- Left to right; Nurcan and Mustafa Bedirhan Karakaya
- Location: Yüksekova, Hakkâri Province, Turkey
- Date: 31 July 2018 c. 16:00
- Attack type: Bombing
- Weapon: IED
- Deaths: 2
- Victims: Nurcan Karakaya Mustafa Bedirhan Karakaya
- Perpetrators: Kurdistan Workers’ Party (according to Turkey)
- Motive: Unknown
- Accused: Metin Daşdemir (codenamed; Azat)

= Killing of the Karakaya family =

Bombing in Turkey, 2018

On 31 July 2018, around 4 p.m., Nurcan Karakaya (aged 25) and her 10-month-old son, Mustafa Bedirhan Karakaya, were killed in Yüksekova, Hakkâri Province, Turkey. They were travelling by vehicle when an explosive device planted on the road detonated, killing both of them. Turkey alleged that the attack was perpetrated by the Kurdistan Workers’ Party (PKK).

== Background ==
Nurcan Karakaya was the wife of a serving Turkish military officer, Serkan Karakaya, a Jandarma (gendarmerie) non-commissioned officer. He was transferred to Yüksekova district of Hakkari a month before the incident. While some sources claim Mustafa Bedirhan Karakaya was 11 months old, reports identify his birth date as 19 October 2017, meaning he was 10 months old when he died.

== Incident ==
On 31 July 2018, Nurcan Karakaya travelled with her son, Mustafa Bedirhan, to visit her husband, Serkan Karakaya. She brought pastries that she had prepared for her husband and the other soldiers. After spending the day with Serkan, Nurcan and Mustafa left the military post. As their vehicle travelled through the Susak Deresi area near Büyükçiftlik, an explosive device planted on the road detonated. Nurcan died at the scene, while Mustafa Bedirhan was taken to Yüksekova State Hospital with severe injuries where he lated died.

== Perpetrator ==
On 11 May 2019, the Hakkâri Governor’s Office announced that a suspected member of the PKK had been captured during an operation in Yeniışık village in the Yüksekova district, while another person was taken into custody. According to the governor’s office, the detained suspects were identified as being responsible for several attacks during 2016 and 2018, including the attack that killed Nurcan Karakaya and her son, Mustafa Bedirhan Karakaya.
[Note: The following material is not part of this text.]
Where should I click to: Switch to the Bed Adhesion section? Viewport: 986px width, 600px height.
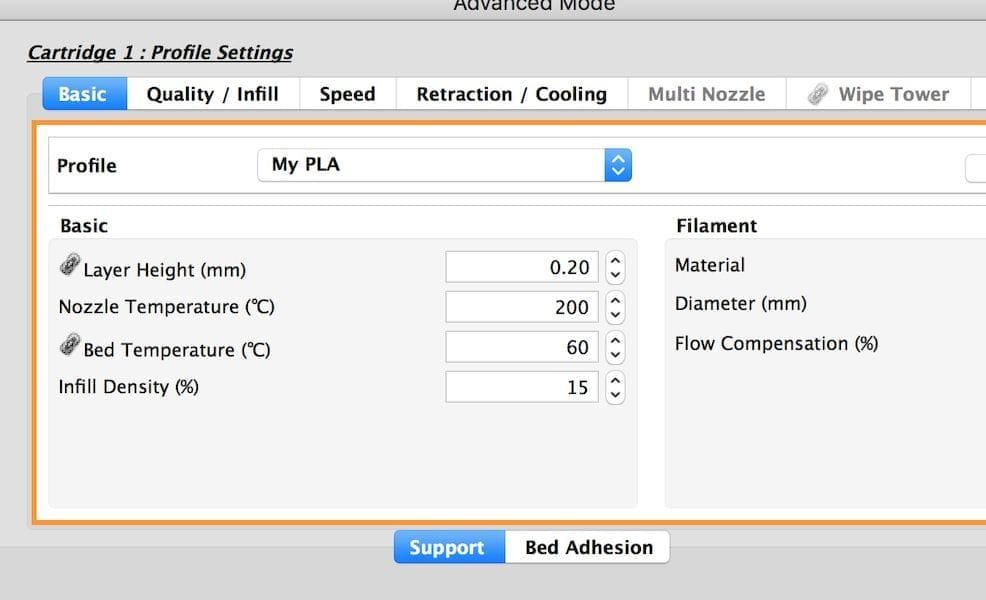coord(588,547)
Turkish Media names the captured suspects as; Metin Daşdemir, who was reportedly codenamed “Azat” and Evin Sevim, codenamed “Rojevin”. During interagation Metin reportedly confessed to planting the bomb used in the attack.

== Aftermath ==
On 1 August 2018, President of Turkey, Recep Tayyip Erdoğan attended the funeral ceremony for Nurcan Karakaya and Mustafa Bedirhan in Şarkışla, Sivas Province. Erdoğan offered his condolences to the family and carried Nurcan’s coffin alongside her husband, Serkan. Erdogan said at the funeral service; "They (PKK) will pay for the massacre,". He also added “You know my feelings about the death penalty. I would approve it if parliament were to pass the law again,”. Capital punishment being restored is unlikely as it would end Turkey’s bid to join the European Union.
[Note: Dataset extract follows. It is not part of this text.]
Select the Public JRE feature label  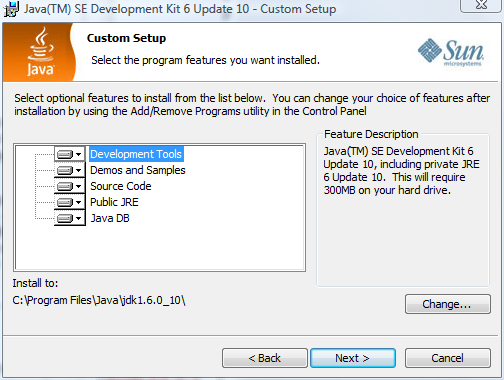coord(114,202)
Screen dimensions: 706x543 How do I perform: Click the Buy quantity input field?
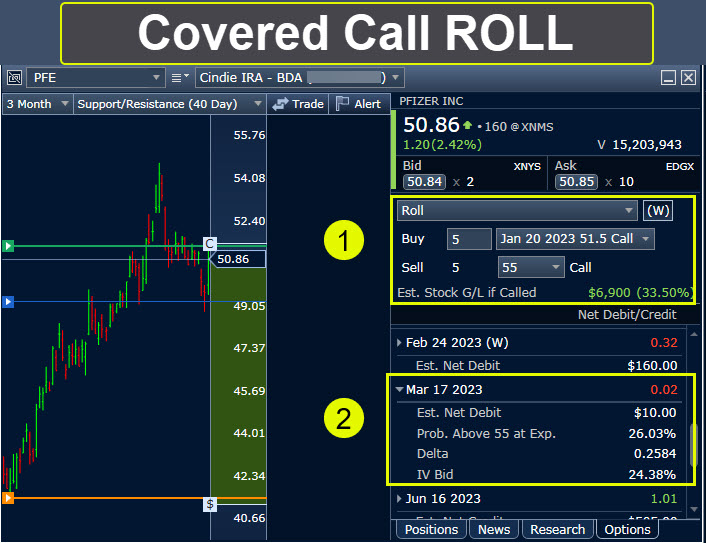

On 15 August 2018, around 15 days after the attack, Turkey carried out an operation named after Mustafa Bedirhan Karakaya in Sinjar, Iraq, killing Yazidi PKK figure Ismail Özden. In total 5 members of the Yazidi militia, YBŞ were killed.

== Reactions ==
Turkish politician and MHP Chairman, Devlet Bahçeli issued a statement condemning the attack and described it as a “massacre” and “crime against humanity”. The CHP and the pro-Kurdish People's Democratic Party (HDP) condemned the attack.

== Memorials ==
In September 2018, a children’s park in Şarkışla was also named after Mustafa. A monument bearing his photograph was unveiled at the park. A kindergarten in Kepez, Antalya, was built and named the Şehit Bebek Mustafa Bedirhan Karakaya Anaokulu. It was opened in November 2018 in a ceremony attended by Interior Minister Süleyman Soylu and Mustafa’s father, Serkan Karakaya. In 2019, a library at Ahmet Turgay İmamgiller Vocational and Technical Anatolian High School in Şarkışla was also named after Mustafa. There is a youth and sports facilities complex in Şarkışla bearing Mustafas name, which was nearing completion by February 2024. It was officially opened during the 2024 anniversary commemorations.